=== Problem ===
Please quote exactly the opening lines of the data, from the first line to the one where "Author guidelines (36, 52)" appears.

=== Task data ===
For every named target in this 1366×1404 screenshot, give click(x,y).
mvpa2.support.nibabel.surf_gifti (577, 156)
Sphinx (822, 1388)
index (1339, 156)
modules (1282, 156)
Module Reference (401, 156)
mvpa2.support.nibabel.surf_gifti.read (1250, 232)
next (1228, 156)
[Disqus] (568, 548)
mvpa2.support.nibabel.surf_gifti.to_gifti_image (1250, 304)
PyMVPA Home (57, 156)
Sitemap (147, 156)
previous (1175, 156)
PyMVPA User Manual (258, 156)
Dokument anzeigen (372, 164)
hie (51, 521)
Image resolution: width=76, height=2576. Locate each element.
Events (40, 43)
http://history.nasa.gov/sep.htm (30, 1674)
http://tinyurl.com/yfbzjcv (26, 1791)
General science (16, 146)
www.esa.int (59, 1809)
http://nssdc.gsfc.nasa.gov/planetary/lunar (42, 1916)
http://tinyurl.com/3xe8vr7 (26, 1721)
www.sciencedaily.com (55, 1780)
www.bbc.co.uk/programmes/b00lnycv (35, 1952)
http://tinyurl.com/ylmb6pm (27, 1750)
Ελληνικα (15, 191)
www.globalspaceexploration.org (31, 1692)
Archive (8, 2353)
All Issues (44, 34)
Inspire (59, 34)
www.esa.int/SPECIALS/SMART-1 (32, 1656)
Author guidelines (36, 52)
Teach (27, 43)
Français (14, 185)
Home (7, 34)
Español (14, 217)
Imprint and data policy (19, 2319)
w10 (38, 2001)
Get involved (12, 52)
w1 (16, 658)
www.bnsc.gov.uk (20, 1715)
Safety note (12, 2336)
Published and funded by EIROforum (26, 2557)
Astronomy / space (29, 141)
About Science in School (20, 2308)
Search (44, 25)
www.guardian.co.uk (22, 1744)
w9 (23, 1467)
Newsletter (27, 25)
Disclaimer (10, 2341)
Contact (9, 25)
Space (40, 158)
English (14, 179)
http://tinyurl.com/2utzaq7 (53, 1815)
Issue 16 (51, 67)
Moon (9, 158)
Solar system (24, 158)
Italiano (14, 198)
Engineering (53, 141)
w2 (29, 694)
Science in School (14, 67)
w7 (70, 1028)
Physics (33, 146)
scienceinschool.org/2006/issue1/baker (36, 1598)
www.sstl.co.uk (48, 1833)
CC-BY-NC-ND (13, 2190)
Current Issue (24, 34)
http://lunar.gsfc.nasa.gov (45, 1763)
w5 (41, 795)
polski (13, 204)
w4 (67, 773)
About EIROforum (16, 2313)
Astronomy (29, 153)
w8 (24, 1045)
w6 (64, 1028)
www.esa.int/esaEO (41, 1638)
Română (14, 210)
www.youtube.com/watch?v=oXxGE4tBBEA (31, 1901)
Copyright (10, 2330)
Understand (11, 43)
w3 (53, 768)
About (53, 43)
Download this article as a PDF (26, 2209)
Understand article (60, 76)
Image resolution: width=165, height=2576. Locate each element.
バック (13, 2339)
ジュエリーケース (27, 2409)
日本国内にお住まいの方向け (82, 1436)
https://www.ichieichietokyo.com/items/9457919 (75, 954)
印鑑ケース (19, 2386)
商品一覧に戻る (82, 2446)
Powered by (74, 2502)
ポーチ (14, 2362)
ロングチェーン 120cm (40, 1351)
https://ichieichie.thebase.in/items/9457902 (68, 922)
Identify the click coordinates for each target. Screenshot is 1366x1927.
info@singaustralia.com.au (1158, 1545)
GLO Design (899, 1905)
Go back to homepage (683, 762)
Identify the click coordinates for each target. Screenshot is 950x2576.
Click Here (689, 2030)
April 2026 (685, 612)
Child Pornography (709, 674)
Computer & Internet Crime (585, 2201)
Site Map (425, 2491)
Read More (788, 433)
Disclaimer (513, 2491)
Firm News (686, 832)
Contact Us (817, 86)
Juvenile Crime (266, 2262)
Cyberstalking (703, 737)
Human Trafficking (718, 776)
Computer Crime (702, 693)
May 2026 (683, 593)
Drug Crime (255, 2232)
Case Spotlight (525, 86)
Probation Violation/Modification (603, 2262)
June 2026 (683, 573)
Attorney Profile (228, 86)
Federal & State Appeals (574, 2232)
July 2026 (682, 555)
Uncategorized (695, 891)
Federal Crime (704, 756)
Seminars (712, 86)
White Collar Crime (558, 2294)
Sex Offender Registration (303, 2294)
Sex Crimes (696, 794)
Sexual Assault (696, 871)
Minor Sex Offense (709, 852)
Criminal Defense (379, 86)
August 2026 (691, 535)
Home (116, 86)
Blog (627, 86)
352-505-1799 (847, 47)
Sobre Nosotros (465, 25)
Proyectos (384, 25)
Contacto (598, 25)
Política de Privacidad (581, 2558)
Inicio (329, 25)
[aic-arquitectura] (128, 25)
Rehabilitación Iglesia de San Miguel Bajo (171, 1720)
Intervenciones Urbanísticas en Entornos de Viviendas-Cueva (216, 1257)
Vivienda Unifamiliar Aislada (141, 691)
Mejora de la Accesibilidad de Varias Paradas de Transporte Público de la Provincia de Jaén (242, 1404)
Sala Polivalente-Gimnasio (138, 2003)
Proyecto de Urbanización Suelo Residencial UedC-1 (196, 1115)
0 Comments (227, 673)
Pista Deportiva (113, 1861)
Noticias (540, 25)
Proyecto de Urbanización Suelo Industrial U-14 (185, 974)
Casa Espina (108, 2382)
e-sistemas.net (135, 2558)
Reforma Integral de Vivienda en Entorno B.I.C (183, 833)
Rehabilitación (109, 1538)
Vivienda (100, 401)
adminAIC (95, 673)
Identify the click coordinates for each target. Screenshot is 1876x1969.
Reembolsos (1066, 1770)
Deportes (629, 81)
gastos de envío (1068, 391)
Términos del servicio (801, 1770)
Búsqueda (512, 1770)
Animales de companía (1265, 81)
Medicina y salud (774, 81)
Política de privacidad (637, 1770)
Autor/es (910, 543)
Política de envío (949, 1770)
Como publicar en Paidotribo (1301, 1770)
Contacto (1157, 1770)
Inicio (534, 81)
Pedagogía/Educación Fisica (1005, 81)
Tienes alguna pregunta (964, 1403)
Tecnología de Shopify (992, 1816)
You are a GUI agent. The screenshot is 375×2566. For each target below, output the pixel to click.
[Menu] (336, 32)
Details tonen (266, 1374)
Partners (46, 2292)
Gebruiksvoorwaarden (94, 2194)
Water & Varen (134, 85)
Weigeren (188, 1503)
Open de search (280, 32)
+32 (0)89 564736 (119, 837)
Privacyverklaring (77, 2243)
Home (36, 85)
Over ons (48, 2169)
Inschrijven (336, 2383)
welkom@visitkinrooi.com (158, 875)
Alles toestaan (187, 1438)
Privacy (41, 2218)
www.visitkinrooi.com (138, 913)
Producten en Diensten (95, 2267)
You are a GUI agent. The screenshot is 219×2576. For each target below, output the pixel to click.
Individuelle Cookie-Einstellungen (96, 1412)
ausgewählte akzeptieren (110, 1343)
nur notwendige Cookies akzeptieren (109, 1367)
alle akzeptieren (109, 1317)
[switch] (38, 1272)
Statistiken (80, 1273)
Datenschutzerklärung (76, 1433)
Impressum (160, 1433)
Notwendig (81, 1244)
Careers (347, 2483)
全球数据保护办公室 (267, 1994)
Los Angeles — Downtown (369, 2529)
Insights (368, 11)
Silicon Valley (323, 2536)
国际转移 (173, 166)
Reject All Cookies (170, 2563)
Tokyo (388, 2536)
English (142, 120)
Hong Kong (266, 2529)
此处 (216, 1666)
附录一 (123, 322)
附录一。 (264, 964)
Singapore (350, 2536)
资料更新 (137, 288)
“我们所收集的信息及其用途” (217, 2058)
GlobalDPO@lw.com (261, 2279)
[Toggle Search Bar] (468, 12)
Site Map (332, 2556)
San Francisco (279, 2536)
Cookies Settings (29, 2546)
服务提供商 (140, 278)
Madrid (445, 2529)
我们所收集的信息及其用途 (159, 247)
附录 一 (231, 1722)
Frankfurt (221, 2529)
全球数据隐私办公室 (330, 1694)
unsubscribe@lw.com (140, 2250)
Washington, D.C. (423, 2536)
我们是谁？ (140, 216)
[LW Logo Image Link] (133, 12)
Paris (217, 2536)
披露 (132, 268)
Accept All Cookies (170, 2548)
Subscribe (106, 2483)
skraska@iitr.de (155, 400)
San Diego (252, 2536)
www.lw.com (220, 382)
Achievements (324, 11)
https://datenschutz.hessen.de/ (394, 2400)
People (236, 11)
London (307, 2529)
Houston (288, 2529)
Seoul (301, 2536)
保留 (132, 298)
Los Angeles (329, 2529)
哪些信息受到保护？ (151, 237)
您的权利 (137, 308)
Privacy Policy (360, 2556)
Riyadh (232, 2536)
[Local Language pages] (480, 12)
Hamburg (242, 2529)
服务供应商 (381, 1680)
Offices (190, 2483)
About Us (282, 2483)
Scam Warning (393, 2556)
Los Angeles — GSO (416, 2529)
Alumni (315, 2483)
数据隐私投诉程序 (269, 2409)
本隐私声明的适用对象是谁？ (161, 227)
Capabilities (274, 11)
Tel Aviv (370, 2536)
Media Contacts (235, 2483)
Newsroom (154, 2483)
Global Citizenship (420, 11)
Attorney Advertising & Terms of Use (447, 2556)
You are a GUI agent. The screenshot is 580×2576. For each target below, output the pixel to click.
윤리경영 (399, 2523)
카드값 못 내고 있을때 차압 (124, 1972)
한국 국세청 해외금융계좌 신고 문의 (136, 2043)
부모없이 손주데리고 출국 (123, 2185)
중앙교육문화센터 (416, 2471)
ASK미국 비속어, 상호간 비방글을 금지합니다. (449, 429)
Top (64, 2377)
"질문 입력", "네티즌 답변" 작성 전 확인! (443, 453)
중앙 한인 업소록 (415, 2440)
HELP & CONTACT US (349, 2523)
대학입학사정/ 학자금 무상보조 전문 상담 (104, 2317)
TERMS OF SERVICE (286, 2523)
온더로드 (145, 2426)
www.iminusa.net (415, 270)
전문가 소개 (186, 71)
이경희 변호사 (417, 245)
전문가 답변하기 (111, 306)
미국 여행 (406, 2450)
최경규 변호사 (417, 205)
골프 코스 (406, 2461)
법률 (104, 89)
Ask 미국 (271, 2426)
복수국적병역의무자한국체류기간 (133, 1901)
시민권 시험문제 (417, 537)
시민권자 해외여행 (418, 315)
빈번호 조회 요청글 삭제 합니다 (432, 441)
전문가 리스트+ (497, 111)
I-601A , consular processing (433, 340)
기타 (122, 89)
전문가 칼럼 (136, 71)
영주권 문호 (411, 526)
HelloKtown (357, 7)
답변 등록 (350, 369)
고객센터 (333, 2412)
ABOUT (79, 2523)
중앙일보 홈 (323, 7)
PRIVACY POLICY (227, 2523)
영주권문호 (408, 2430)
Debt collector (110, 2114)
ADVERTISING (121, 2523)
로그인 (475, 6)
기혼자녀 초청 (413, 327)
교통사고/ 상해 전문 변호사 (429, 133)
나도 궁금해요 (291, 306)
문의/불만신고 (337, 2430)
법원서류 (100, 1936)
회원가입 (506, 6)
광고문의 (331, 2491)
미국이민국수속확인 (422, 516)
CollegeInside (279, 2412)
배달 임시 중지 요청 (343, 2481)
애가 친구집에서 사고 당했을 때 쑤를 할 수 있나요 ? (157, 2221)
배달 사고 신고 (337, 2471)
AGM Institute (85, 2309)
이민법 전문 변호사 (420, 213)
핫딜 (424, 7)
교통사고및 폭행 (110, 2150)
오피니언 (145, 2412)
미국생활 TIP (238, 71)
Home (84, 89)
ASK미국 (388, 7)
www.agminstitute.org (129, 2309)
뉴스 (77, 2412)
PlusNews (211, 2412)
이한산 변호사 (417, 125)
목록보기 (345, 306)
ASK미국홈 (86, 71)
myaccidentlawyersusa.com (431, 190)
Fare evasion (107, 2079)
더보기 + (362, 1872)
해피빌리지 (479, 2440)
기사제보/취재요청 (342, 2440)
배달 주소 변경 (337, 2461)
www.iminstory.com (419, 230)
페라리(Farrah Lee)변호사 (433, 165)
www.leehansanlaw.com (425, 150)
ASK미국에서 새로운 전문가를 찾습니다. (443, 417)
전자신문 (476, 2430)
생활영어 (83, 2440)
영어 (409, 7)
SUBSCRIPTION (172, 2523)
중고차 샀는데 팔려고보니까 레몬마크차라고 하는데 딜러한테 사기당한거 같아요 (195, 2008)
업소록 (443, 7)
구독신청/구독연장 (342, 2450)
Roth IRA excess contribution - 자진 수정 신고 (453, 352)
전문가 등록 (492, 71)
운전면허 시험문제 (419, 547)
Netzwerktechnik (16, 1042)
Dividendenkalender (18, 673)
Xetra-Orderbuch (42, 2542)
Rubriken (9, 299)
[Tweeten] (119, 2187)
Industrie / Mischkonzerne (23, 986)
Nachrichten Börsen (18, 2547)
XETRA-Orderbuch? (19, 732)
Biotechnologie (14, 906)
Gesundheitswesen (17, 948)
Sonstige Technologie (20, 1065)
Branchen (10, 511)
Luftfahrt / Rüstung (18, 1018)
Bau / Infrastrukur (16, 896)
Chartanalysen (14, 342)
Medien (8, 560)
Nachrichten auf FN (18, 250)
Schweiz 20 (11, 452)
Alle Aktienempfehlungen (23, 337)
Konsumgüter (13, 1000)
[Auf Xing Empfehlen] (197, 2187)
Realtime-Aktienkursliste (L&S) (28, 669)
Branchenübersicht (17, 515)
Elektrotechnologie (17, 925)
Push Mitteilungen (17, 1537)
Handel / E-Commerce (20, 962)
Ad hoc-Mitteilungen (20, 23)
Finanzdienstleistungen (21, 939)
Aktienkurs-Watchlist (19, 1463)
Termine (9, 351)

=== Written solution ===
For every named target in this 1366×1404 screenshot, give click(x,y).
mvpa2.support.nibabel.surf_gifti (577, 156)
Sphinx (822, 1388)
index (1339, 156)
modules (1282, 156)
Module Reference (401, 156)
mvpa2.support.nibabel.surf_gifti.read (1250, 232)
next (1228, 156)
[Disqus] (568, 548)
mvpa2.support.nibabel.surf_gifti.to_gifti_image (1250, 304)
PyMVPA Home (57, 156)
Sitemap (147, 156)
previous (1175, 156)
PyMVPA User Manual (258, 156)
Dokument anzeigen (372, 164)
hie (51, 521)
Image resolution: width=76, height=2576. Locate each element.
Events (40, 43)
http://history.nasa.gov/sep.htm (30, 1674)
http://tinyurl.com/yfbzjcv (26, 1791)
General science (16, 146)
www.esa.int (59, 1809)
http://nssdc.gsfc.nasa.gov/planetary/lunar (42, 1916)
http://tinyurl.com/3xe8vr7 (26, 1721)
www.sciencedaily.com (55, 1780)
www.bbc.co.uk/programmes/b00lnycv (35, 1952)
http://tinyurl.com/ylmb6pm (27, 1750)
Ελληνικα (15, 191)
www.globalspaceexploration.org (31, 1692)
Archive (8, 2353)
All Issues (44, 34)
Inspire (59, 34)
www.esa.int/SPECIALS/SMART-1 (32, 1656)
Author guidelines (36, 52)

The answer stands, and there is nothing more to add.